§ **EXERCISE**
Rewrite the records below as a Markdown table with the columns "Row" and "Line". Number each row and leave out any blank lines.

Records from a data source
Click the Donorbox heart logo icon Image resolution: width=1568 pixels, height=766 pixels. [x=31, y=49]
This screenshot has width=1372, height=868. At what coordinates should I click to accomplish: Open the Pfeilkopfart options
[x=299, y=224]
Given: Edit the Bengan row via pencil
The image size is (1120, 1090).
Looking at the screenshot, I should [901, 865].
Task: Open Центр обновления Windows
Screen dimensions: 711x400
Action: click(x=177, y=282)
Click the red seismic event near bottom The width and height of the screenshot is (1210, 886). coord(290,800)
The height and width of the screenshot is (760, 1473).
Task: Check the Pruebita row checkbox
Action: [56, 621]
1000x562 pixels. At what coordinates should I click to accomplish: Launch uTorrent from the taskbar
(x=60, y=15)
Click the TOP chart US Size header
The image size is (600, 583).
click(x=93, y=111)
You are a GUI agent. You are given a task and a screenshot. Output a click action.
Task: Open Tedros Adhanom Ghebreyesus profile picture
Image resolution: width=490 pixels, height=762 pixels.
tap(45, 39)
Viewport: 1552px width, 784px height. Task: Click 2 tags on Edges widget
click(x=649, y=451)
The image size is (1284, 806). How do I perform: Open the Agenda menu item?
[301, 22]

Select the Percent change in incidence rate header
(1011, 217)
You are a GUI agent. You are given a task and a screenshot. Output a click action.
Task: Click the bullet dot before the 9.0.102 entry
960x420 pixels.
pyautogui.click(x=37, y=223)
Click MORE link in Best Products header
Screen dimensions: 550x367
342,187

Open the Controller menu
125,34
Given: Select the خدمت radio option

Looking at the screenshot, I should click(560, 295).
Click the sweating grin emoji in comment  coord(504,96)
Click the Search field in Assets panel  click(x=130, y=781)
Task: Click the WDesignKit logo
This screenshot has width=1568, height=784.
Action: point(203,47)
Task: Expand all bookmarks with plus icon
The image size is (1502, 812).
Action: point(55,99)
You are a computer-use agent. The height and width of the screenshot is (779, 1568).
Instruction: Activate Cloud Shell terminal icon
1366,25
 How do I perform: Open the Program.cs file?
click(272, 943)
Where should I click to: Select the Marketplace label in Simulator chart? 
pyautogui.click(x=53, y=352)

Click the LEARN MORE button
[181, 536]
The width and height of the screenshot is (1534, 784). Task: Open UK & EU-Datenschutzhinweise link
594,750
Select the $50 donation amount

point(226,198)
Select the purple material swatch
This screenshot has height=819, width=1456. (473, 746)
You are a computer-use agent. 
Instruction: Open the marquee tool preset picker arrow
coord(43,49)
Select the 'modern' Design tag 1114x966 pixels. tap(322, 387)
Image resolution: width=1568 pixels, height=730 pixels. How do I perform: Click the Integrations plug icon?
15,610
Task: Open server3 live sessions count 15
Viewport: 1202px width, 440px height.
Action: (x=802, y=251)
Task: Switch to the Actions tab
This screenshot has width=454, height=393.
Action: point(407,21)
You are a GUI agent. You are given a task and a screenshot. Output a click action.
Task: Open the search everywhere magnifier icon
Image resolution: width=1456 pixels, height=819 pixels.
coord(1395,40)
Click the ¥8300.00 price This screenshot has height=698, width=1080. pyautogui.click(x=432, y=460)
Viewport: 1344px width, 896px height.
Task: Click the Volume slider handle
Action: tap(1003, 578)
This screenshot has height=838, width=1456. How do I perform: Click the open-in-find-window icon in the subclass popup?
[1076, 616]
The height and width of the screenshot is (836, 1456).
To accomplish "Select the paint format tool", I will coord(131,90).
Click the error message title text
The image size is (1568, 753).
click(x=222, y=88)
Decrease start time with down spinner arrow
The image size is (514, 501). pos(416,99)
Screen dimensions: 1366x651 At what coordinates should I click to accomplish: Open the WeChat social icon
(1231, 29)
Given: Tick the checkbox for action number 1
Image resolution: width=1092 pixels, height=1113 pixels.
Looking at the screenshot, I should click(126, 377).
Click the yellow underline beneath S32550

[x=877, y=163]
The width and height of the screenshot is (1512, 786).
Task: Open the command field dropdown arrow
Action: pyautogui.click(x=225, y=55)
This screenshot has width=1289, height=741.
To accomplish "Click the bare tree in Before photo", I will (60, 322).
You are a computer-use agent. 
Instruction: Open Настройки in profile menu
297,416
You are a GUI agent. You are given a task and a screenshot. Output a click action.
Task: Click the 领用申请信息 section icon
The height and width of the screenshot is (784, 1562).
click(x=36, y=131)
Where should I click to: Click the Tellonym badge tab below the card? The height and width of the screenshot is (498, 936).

§ **FINAL RESULT**
| Row | Line |
|---|---|
| 1 | Click the Donorbox heart logo icon Image resolution: width=1568 pixels, height=766 pixels. [x=31, y=49] |
| 2 | This screenshot has width=1372, height=868. At what coordinates should I click to accomplish: Open the Pfeilkopfart options |
| 3 | [x=299, y=224] |
| 4 | Given: Edit the Bengan row via pencil |
| 5 | The image size is (1120, 1090). |
| 6 | Looking at the screenshot, I should [901, 865]. |
| 7 | Task: Open Центр обновления Windows |
| 8 | Screen dimensions: 711x400 |
| 9 | Action: click(x=177, y=282) |
| 10 | Click the red seismic event near bottom The width and height of the screenshot is (1210, 886). coord(290,800) |
| 11 | The height and width of the screenshot is (760, 1473). |
| 12 | Task: Check the Pruebita row checkbox |
| 13 | Action: [56, 621] |
| 14 | 1000x562 pixels. At what coordinates should I click to accomplish: Launch uTorrent from the taskbar |
| 15 | (x=60, y=15) |
| 16 | Click the TOP chart US Size header |
| 17 | The image size is (600, 583). |
| 18 | click(x=93, y=111) |
| 19 | You are a GUI agent. You are given a task and a screenshot. Output a click action. |
| 20 | Task: Open Tedros Adhanom Ghebreyesus profile picture |
| 21 | Image resolution: width=490 pixels, height=762 pixels. |
| 22 | tap(45, 39) |
| 23 | Viewport: 1552px width, 784px height. Task: Click 2 tags on Edges widget |
| 24 | click(x=649, y=451) |
| 25 | The image size is (1284, 806). How do I perform: Open the Agenda menu item? |
| 26 | [301, 22] |
| 27 | Select the Percent change in incidence rate header |
| 28 | (1011, 217) |
| 29 | You are a GUI agent. You are given a task and a screenshot. Output a click action. |
| 30 | Task: Click the bullet dot before the 9.0.102 entry |
| 31 | 960x420 pixels. |
| 32 | pyautogui.click(x=37, y=223) |
| 33 | Click MORE link in Best Products header |
| 34 | Screen dimensions: 550x367 |
| 35 | 342,187 |
| 36 | Open the Controller menu |
| 37 | 125,34 |
| 38 | Given: Select the خدمت radio option |
| 39 | Looking at the screenshot, I should click(560, 295). |
| 40 | Click the sweating grin emoji in comment  coord(504,96) |
| 41 | Click the Search field in Assets panel  click(x=130, y=781) |
| 42 | Task: Click the WDesignKit logo |
| 43 | This screenshot has width=1568, height=784. |
| 44 | Action: point(203,47) |
| 45 | Task: Expand all bookmarks with plus icon |
| 46 | The image size is (1502, 812). |
| 47 | Action: point(55,99) |
| 48 | You are a computer-use agent. The height and width of the screenshot is (779, 1568). |
| 49 | Instruction: Activate Cloud Shell terminal icon |
| 50 | 1366,25 |
| 51 |  How do I perform: Open the Program.cs file? |
| 52 | click(272, 943) |
| 53 | Where should I click to: Select the Marketplace label in Simulator chart?  |
| 54 | pyautogui.click(x=53, y=352) |
| 55 | Click the LEARN MORE button |
| 56 | [181, 536] |
| 57 | The width and height of the screenshot is (1534, 784). Task: Open UK & EU-Datenschutzhinweise link |
| 58 | 594,750 |
| 59 | Select the $50 donation amount |
| 60 | point(226,198) |
| 61 | Select the purple material swatch |
| 62 | This screenshot has height=819, width=1456. (473, 746) |
| 63 | You are a computer-use agent.  |
| 64 | Instruction: Open the marquee tool preset picker arrow |
| 65 | coord(43,49) |
| 66 | Select the 'modern' Design tag 1114x966 pixels. tap(322, 387) |
| 67 | Image resolution: width=1568 pixels, height=730 pixels. How do I perform: Click the Integrations plug icon? |
| 68 | 15,610 |
| 69 | Task: Open server3 live sessions count 15 |
| 70 | Viewport: 1202px width, 440px height. |
| 71 | Action: (x=802, y=251) |
| 72 | Task: Switch to the Actions tab |
| 73 | This screenshot has width=454, height=393. |
| 74 | Action: point(407,21) |
| 75 | You are a GUI agent. You are given a task and a screenshot. Output a click action. |
| 76 | Task: Open the search everywhere magnifier icon |
| 77 | Image resolution: width=1456 pixels, height=819 pixels. |
| 78 | coord(1395,40) |
| 79 | Click the ¥8300.00 price This screenshot has height=698, width=1080. pyautogui.click(x=432, y=460) |
| 80 | Viewport: 1344px width, 896px height. |
| 81 | Task: Click the Volume slider handle |
| 82 | Action: tap(1003, 578) |
| 83 | This screenshot has height=838, width=1456. How do I perform: Click the open-in-find-window icon in the subclass popup? |
| 84 | [1076, 616] |
| 85 | The height and width of the screenshot is (836, 1456). |
| 86 | To accomplish "Select the paint format tool", I will coord(131,90). |
| 87 | Click the error message title text |
| 88 | The image size is (1568, 753). |
| 89 | click(x=222, y=88) |
| 90 | Decrease start time with down spinner arrow |
| 91 | The image size is (514, 501). pos(416,99) |
| 92 | Screen dimensions: 1366x651 At what coordinates should I click to accomplish: Open the WeChat social icon |
| 93 | (1231, 29) |
| 94 | Given: Tick the checkbox for action number 1 |
| 95 | Image resolution: width=1092 pixels, height=1113 pixels. |
| 96 | Looking at the screenshot, I should click(126, 377). |
| 97 | Click the yellow underline beneath S32550 |
| 98 | [x=877, y=163] |
| 99 | The width and height of the screenshot is (1512, 786). |
| 100 | Task: Open the command field dropdown arrow |
| 101 | Action: pyautogui.click(x=225, y=55) |
| 102 | This screenshot has width=1289, height=741. |
| 103 | To accomplish "Click the bare tree in Before photo", I will (60, 322). |
| 104 | You are a computer-use agent.  |
| 105 | Instruction: Open Настройки in profile menu |
| 106 | 297,416 |
| 107 | You are a GUI agent. You are given a task and a screenshot. Output a click action. |
| 108 | Task: Click the 领用申请信息 section icon |
| 109 | The height and width of the screenshot is (784, 1562). |
| 110 | click(x=36, y=131) |
| 111 | Where should I click to: Click the Tellonym badge tab below the card? The height and width of the screenshot is (498, 936). |